Word and element location data

++++

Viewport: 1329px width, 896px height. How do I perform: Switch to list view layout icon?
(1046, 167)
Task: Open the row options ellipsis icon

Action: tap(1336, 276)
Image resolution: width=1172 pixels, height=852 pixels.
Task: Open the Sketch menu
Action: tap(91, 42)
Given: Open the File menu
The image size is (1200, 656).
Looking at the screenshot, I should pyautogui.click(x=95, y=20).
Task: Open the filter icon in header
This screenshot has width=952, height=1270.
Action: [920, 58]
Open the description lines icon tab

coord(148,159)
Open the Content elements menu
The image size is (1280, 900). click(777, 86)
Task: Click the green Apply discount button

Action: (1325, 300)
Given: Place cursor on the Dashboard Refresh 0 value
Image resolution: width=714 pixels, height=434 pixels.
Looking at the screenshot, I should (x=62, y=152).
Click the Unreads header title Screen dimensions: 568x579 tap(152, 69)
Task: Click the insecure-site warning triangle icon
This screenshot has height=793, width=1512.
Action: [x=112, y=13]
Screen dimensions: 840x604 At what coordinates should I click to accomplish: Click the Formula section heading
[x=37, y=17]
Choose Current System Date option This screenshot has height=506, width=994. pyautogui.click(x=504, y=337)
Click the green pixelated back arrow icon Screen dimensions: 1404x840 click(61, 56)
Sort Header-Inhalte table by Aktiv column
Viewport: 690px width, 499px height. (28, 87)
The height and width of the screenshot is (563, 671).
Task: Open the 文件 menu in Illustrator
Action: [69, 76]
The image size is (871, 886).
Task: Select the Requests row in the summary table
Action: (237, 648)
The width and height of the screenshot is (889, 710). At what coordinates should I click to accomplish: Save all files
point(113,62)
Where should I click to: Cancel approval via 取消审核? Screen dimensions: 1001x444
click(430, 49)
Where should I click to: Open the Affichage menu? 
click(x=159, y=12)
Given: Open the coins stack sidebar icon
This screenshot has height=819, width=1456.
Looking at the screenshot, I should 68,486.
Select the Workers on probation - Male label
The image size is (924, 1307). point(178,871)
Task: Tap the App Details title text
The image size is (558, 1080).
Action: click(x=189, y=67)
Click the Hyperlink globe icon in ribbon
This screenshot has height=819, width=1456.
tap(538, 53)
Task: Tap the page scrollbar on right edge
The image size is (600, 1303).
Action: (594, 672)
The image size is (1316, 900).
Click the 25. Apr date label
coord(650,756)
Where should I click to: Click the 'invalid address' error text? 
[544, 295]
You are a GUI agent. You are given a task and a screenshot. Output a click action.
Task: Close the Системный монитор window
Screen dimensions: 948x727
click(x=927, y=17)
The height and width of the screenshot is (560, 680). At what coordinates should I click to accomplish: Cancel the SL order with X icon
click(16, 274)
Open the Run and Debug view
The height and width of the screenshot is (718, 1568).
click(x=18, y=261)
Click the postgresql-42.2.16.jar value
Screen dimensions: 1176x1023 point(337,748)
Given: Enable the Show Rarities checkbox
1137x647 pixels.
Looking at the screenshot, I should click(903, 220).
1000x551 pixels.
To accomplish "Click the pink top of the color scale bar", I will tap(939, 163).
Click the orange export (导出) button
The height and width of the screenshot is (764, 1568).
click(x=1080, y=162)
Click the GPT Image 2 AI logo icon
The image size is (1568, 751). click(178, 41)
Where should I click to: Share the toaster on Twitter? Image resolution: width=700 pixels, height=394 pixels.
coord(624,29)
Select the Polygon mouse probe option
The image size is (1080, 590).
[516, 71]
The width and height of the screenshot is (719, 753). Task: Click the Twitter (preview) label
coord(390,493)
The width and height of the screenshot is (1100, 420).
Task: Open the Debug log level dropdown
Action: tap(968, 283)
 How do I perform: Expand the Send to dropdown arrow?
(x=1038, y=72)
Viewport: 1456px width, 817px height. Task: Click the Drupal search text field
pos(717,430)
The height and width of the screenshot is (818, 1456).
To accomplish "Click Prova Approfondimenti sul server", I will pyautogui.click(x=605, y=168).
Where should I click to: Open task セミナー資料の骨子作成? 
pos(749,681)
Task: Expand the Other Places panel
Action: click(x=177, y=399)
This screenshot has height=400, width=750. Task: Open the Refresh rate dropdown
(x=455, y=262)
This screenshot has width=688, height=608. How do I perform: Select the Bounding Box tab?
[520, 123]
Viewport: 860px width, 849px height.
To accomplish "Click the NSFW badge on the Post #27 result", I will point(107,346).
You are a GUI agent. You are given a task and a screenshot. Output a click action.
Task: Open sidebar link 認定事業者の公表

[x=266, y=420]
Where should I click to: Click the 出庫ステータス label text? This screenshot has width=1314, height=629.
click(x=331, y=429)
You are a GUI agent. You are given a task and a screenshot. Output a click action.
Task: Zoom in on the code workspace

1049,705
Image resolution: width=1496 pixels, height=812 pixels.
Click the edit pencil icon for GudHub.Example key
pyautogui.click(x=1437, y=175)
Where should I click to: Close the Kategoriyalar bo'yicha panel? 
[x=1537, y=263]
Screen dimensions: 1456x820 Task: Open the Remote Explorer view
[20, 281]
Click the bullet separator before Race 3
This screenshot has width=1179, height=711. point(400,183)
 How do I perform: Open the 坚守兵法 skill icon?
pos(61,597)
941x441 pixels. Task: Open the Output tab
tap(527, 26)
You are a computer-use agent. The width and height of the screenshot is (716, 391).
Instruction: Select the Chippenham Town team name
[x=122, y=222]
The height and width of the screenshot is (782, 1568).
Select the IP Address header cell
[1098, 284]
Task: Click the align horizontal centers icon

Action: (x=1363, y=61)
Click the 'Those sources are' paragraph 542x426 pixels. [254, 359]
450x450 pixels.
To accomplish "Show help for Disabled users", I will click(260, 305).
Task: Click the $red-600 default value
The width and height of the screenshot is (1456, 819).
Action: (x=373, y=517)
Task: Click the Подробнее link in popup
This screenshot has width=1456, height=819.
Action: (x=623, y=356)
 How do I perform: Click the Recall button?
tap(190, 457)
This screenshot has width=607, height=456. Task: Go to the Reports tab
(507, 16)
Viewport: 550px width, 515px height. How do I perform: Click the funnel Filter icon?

++++

**Your objective**
Reproduce every line of the material above, from first to last, without altering anything.

**Output for this exercise**
Viewport: 1329px width, 896px height. How do I perform: Switch to list view layout icon?
(1046, 167)
Task: Open the row options ellipsis icon

Action: tap(1336, 276)
Image resolution: width=1172 pixels, height=852 pixels.
Task: Open the Sketch menu
Action: tap(91, 42)
Given: Open the File menu
The image size is (1200, 656).
Looking at the screenshot, I should pyautogui.click(x=95, y=20).
Task: Open the filter icon in header
This screenshot has width=952, height=1270.
Action: [920, 58]
Open the description lines icon tab

coord(148,159)
Open the Content elements menu
The image size is (1280, 900). click(777, 86)
Task: Click the green Apply discount button

Action: (1325, 300)
Given: Place cursor on the Dashboard Refresh 0 value
Image resolution: width=714 pixels, height=434 pixels.
Looking at the screenshot, I should (x=62, y=152).
Click the Unreads header title Screen dimensions: 568x579 tap(152, 69)
Task: Click the insecure-site warning triangle icon
This screenshot has height=793, width=1512.
Action: [x=112, y=13]
Screen dimensions: 840x604 At what coordinates should I click to accomplish: Click the Formula section heading
[x=37, y=17]
Choose Current System Date option This screenshot has height=506, width=994. pyautogui.click(x=504, y=337)
Click the green pixelated back arrow icon Screen dimensions: 1404x840 click(61, 56)
Sort Header-Inhalte table by Aktiv column
Viewport: 690px width, 499px height. (28, 87)
The height and width of the screenshot is (563, 671).
Task: Open the 文件 menu in Illustrator
Action: [69, 76]
The image size is (871, 886).
Task: Select the Requests row in the summary table
Action: (237, 648)
The width and height of the screenshot is (889, 710). At what coordinates should I click to accomplish: Save all files
point(113,62)
Where should I click to: Cancel approval via 取消审核? Screen dimensions: 1001x444
click(430, 49)
Where should I click to: Open the Affichage menu? 
click(x=159, y=12)
Given: Open the coins stack sidebar icon
This screenshot has height=819, width=1456.
Looking at the screenshot, I should 68,486.
Select the Workers on probation - Male label
The image size is (924, 1307). point(178,871)
Task: Tap the App Details title text
The image size is (558, 1080).
Action: click(x=189, y=67)
Click the Hyperlink globe icon in ribbon
This screenshot has height=819, width=1456.
tap(538, 53)
Task: Tap the page scrollbar on right edge
The image size is (600, 1303).
Action: (594, 672)
The image size is (1316, 900).
Click the 25. Apr date label
coord(650,756)
Where should I click to: Click the 'invalid address' error text? 
[544, 295]
You are a GUI agent. You are given a task and a screenshot. Output a click action.
Task: Close the Системный монитор window
Screen dimensions: 948x727
click(x=927, y=17)
The height and width of the screenshot is (560, 680). At what coordinates should I click to accomplish: Cancel the SL order with X icon
click(16, 274)
Open the Run and Debug view
The height and width of the screenshot is (718, 1568).
click(x=18, y=261)
Click the postgresql-42.2.16.jar value
Screen dimensions: 1176x1023 point(337,748)
Given: Enable the Show Rarities checkbox
1137x647 pixels.
Looking at the screenshot, I should click(903, 220).
1000x551 pixels.
To accomplish "Click the pink top of the color scale bar", I will tap(939, 163).
Click the orange export (导出) button
The height and width of the screenshot is (764, 1568).
click(x=1080, y=162)
Click the GPT Image 2 AI logo icon
The image size is (1568, 751). click(178, 41)
Where should I click to: Share the toaster on Twitter? Image resolution: width=700 pixels, height=394 pixels.
coord(624,29)
Select the Polygon mouse probe option
The image size is (1080, 590).
[516, 71]
The width and height of the screenshot is (719, 753). Task: Click the Twitter (preview) label
coord(390,493)
The width and height of the screenshot is (1100, 420).
Task: Open the Debug log level dropdown
Action: tap(968, 283)
 How do I perform: Expand the Send to dropdown arrow?
(x=1038, y=72)
Viewport: 1456px width, 817px height. Task: Click the Drupal search text field
pos(717,430)
The height and width of the screenshot is (818, 1456).
To accomplish "Click Prova Approfondimenti sul server", I will pyautogui.click(x=605, y=168).
Where should I click to: Open task セミナー資料の骨子作成? 
pos(749,681)
Task: Expand the Other Places panel
Action: click(x=177, y=399)
This screenshot has height=400, width=750. Task: Open the Refresh rate dropdown
(x=455, y=262)
This screenshot has width=688, height=608. How do I perform: Select the Bounding Box tab?
[520, 123]
Viewport: 860px width, 849px height.
To accomplish "Click the NSFW badge on the Post #27 result", I will point(107,346).
You are a GUI agent. You are given a task and a screenshot. Output a click action.
Task: Open sidebar link 認定事業者の公表

[x=266, y=420]
Where should I click to: Click the 出庫ステータス label text? This screenshot has width=1314, height=629.
click(x=331, y=429)
You are a GUI agent. You are given a task and a screenshot. Output a click action.
Task: Zoom in on the code workspace

1049,705
Image resolution: width=1496 pixels, height=812 pixels.
Click the edit pencil icon for GudHub.Example key
pyautogui.click(x=1437, y=175)
Where should I click to: Close the Kategoriyalar bo'yicha panel? 
[x=1537, y=263]
Screen dimensions: 1456x820 Task: Open the Remote Explorer view
[20, 281]
Click the bullet separator before Race 3
This screenshot has width=1179, height=711. point(400,183)
 How do I perform: Open the 坚守兵法 skill icon?
pos(61,597)
941x441 pixels. Task: Open the Output tab
tap(527, 26)
You are a computer-use agent. The width and height of the screenshot is (716, 391).
Instruction: Select the Chippenham Town team name
[x=122, y=222]
The height and width of the screenshot is (782, 1568).
Select the IP Address header cell
[1098, 284]
Task: Click the align horizontal centers icon

Action: (x=1363, y=61)
Click the 'Those sources are' paragraph 542x426 pixels. [254, 359]
450x450 pixels.
To accomplish "Show help for Disabled users", I will click(260, 305).
Task: Click the $red-600 default value
The width and height of the screenshot is (1456, 819).
Action: (x=373, y=517)
Task: Click the Подробнее link in popup
This screenshot has width=1456, height=819.
Action: (x=623, y=356)
 How do I perform: Click the Recall button?
tap(190, 457)
This screenshot has width=607, height=456. Task: Go to the Reports tab
(507, 16)
Viewport: 550px width, 515px height. How do I perform: Click the funnel Filter icon?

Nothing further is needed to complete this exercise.